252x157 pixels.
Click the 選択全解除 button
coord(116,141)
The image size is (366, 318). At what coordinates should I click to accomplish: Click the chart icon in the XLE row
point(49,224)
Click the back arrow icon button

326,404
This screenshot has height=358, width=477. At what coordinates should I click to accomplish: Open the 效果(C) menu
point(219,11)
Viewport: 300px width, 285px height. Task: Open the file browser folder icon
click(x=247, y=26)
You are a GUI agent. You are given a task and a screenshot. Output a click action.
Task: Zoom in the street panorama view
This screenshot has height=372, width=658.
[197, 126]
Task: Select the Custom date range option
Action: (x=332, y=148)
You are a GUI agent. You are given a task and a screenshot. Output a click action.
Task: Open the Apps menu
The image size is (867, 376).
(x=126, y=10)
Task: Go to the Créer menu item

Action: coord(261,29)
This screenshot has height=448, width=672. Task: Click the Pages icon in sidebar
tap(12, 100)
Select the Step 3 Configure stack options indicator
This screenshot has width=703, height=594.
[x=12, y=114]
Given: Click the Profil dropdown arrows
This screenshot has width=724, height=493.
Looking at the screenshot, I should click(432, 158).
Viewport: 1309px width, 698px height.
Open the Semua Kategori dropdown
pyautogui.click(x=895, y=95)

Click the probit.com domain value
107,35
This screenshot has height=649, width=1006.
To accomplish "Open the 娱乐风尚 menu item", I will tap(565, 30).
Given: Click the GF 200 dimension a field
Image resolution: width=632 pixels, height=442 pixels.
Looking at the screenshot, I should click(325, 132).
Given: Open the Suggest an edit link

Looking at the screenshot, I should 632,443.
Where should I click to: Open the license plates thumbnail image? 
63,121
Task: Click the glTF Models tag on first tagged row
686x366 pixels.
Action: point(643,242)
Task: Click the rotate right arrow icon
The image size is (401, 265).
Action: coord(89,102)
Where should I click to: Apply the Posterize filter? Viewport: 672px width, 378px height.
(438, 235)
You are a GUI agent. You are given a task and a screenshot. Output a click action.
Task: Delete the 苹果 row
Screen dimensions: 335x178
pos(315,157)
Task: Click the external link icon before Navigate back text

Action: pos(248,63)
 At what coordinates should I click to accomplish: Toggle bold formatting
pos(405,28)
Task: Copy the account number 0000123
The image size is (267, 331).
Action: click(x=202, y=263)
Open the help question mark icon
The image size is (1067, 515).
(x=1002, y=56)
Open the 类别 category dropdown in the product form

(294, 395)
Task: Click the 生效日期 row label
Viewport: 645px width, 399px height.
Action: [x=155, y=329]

+ + + + + + +

- [Exercise goal]: Go through the entries and repeat each one exactly.

- [Result for this exercise]:
252x157 pixels.
Click the 選択全解除 button
coord(116,141)
The image size is (366, 318). At what coordinates should I click to accomplish: Click the chart icon in the XLE row
point(49,224)
Click the back arrow icon button

326,404
This screenshot has height=358, width=477. At what coordinates should I click to accomplish: Open the 效果(C) menu
point(219,11)
Viewport: 300px width, 285px height. Task: Open the file browser folder icon
click(x=247, y=26)
You are a GUI agent. You are given a task and a screenshot. Output a click action.
Task: Zoom in the street panorama view
This screenshot has height=372, width=658.
[197, 126]
Task: Select the Custom date range option
Action: (x=332, y=148)
You are a GUI agent. You are given a task and a screenshot. Output a click action.
Task: Open the Apps menu
The image size is (867, 376).
(x=126, y=10)
Task: Go to the Créer menu item

Action: coord(261,29)
This screenshot has height=448, width=672. Task: Click the Pages icon in sidebar
tap(12, 100)
Select the Step 3 Configure stack options indicator
This screenshot has width=703, height=594.
[x=12, y=114]
Given: Click the Profil dropdown arrows
This screenshot has width=724, height=493.
Looking at the screenshot, I should click(432, 158).
Viewport: 1309px width, 698px height.
Open the Semua Kategori dropdown
pyautogui.click(x=895, y=95)

Click the probit.com domain value
107,35
This screenshot has height=649, width=1006.
To accomplish "Open the 娱乐风尚 menu item", I will tap(565, 30).
Given: Click the GF 200 dimension a field
Image resolution: width=632 pixels, height=442 pixels.
Looking at the screenshot, I should click(325, 132).
Given: Open the Suggest an edit link

Looking at the screenshot, I should 632,443.
Where should I click to: Open the license plates thumbnail image? 
63,121
Task: Click the glTF Models tag on first tagged row
686x366 pixels.
Action: point(643,242)
Task: Click the rotate right arrow icon
The image size is (401, 265).
Action: coord(89,102)
Where should I click to: Apply the Posterize filter? Viewport: 672px width, 378px height.
(438, 235)
You are a GUI agent. You are given a task and a screenshot. Output a click action.
Task: Delete the 苹果 row
Screen dimensions: 335x178
pos(315,157)
Task: Click the external link icon before Navigate back text

Action: pos(248,63)
 At what coordinates should I click to accomplish: Toggle bold formatting
pos(405,28)
Task: Copy the account number 0000123
The image size is (267, 331).
Action: click(x=202, y=263)
Open the help question mark icon
The image size is (1067, 515).
(x=1002, y=56)
Open the 类别 category dropdown in the product form

(294, 395)
Task: Click the 生效日期 row label
Viewport: 645px width, 399px height.
Action: [x=155, y=329]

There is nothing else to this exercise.